***** DATA FOR THIS EXERCISE *****
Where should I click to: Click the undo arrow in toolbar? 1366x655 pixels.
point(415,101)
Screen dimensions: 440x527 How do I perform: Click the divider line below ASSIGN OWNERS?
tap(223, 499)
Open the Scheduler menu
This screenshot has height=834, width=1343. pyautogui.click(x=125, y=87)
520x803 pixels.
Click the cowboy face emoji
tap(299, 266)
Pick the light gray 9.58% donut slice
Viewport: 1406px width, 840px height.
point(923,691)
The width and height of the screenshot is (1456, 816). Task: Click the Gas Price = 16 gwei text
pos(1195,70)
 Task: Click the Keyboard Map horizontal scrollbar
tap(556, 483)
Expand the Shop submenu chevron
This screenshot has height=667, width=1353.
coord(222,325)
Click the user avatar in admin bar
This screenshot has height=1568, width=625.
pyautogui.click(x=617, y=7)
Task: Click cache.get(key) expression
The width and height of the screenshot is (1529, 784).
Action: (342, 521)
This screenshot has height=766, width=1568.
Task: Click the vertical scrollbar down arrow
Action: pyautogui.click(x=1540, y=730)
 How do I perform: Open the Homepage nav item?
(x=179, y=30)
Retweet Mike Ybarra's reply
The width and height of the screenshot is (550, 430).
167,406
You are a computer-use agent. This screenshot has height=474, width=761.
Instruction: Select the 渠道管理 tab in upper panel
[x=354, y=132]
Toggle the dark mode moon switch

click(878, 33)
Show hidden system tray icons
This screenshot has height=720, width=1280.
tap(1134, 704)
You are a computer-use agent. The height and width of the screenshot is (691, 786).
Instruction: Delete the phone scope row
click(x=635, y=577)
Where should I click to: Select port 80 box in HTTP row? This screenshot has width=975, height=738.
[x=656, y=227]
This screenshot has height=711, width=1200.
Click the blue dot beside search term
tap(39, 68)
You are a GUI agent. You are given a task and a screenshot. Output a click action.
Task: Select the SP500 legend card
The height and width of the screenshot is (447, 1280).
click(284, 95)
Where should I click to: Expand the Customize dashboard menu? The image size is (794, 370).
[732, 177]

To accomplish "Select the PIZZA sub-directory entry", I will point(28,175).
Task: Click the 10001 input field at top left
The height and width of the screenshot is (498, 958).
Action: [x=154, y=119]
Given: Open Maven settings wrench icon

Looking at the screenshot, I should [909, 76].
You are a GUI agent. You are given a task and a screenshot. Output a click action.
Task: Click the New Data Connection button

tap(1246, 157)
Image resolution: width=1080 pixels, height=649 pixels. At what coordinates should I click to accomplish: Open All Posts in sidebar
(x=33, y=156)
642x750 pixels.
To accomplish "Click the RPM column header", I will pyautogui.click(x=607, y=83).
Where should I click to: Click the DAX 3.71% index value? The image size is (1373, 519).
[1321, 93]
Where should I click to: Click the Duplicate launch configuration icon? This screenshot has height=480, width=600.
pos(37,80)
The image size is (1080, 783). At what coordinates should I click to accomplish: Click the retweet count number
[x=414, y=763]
*****
TASK
When answering, write out each of the lines above exactly as given.

SOLUTION FOR THIS TASK
Where should I click to: Click the undo arrow in toolbar? 1366x655 pixels.
point(415,101)
Screen dimensions: 440x527 How do I perform: Click the divider line below ASSIGN OWNERS?
tap(223, 499)
Open the Scheduler menu
This screenshot has height=834, width=1343. pyautogui.click(x=125, y=87)
520x803 pixels.
Click the cowboy face emoji
tap(299, 266)
Pick the light gray 9.58% donut slice
Viewport: 1406px width, 840px height.
point(923,691)
The width and height of the screenshot is (1456, 816). Task: Click the Gas Price = 16 gwei text
pos(1195,70)
 Task: Click the Keyboard Map horizontal scrollbar
tap(556, 483)
Expand the Shop submenu chevron
This screenshot has height=667, width=1353.
coord(222,325)
Click the user avatar in admin bar
This screenshot has height=1568, width=625.
pyautogui.click(x=617, y=7)
Task: Click cache.get(key) expression
The width and height of the screenshot is (1529, 784).
Action: (342, 521)
This screenshot has height=766, width=1568.
Task: Click the vertical scrollbar down arrow
Action: pyautogui.click(x=1540, y=730)
 How do I perform: Open the Homepage nav item?
(x=179, y=30)
Retweet Mike Ybarra's reply
The width and height of the screenshot is (550, 430).
167,406
You are a computer-use agent. This screenshot has height=474, width=761.
Instruction: Select the 渠道管理 tab in upper panel
[x=354, y=132]
Toggle the dark mode moon switch

click(878, 33)
Show hidden system tray icons
This screenshot has height=720, width=1280.
tap(1134, 704)
You are a computer-use agent. The height and width of the screenshot is (691, 786).
Instruction: Delete the phone scope row
click(x=635, y=577)
Where should I click to: Select port 80 box in HTTP row? This screenshot has width=975, height=738.
[x=656, y=227]
This screenshot has height=711, width=1200.
Click the blue dot beside search term
tap(39, 68)
You are a GUI agent. You are given a task and a screenshot. Output a click action.
Task: Select the SP500 legend card
The height and width of the screenshot is (447, 1280).
click(284, 95)
Where should I click to: Expand the Customize dashboard menu? The image size is (794, 370).
[732, 177]

To accomplish "Select the PIZZA sub-directory entry", I will point(28,175).
Task: Click the 10001 input field at top left
The height and width of the screenshot is (498, 958).
Action: [x=154, y=119]
Given: Open Maven settings wrench icon

Looking at the screenshot, I should [909, 76].
You are a GUI agent. You are given a task and a screenshot. Output a click action.
Task: Click the New Data Connection button

tap(1246, 157)
Image resolution: width=1080 pixels, height=649 pixels. At what coordinates should I click to accomplish: Open All Posts in sidebar
(x=33, y=156)
642x750 pixels.
To accomplish "Click the RPM column header", I will pyautogui.click(x=607, y=83).
Where should I click to: Click the DAX 3.71% index value? The image size is (1373, 519).
[1321, 93]
Where should I click to: Click the Duplicate launch configuration icon? This screenshot has height=480, width=600.
pos(37,80)
The image size is (1080, 783). At what coordinates should I click to accomplish: Click the retweet count number
[x=414, y=763]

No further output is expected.